Après 48 h 00 d’intervention, le ministre de la Justice et la Sécurité, Gustavo Villatoro, a annoncé que « 140 membres des gangs avaient pu être arrêtés ».

Son confrère ministre de la Défense, René Merino Monroy, a précisé que des véhicules militaires et de police parcouraient les rues, tandis que des drones survolaient la zone à la recherche de membres des gangs. Quarante points de contrôle ont été mis en place dans la ville intramuros.

Quelque 80.000 membres présumés de bandes criminelles ont été arrêtés au Salvador depuis la proclamation fin mars par le président Bukele de l’état d’urgence. Pour faire face à cette hausse de la population carcérale, il a été décidé de construire un gigantesque péniencier de 40.000 places dans le centre du pays qui doit être opérationnel d’ici la fin du mois de décembre.

Instauré fin mars après une vague de 87 assassinats attribués aux Maras, l’état d’urgence permet des arrestations sans mandat, soulevant les critiques d’organisations de défense des droits humains.

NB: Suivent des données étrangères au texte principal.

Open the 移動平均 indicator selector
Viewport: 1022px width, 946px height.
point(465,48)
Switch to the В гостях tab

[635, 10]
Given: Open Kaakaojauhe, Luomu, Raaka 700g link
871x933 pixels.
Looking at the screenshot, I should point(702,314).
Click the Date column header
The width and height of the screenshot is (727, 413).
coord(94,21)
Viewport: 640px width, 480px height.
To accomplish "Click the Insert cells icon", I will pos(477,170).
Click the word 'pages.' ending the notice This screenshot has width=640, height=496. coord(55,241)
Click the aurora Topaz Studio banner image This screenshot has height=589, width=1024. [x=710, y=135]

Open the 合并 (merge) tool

Il a été prolongé par le Congrès jusqu’à la mi-décembre mais sera vraisemblablement prorogé en 2023.

Selon un sondage de l’Université centraméricaine (UCA), les Salvadoriens sont 75,9% à soutenir l’état d’urgence et neuf sur dix estiment que la délinquance a baissé suite à son établissement.
Enfin, selon la maire de Soyapango, Nercy Montano, les mesures appliquées par le gouvernement Bukele ont pour résultat « une énorme amélioration de la sécurité ».

1. Voir : « SALVADOR : lutte acharnée contre les Maras » du 18 août 2022.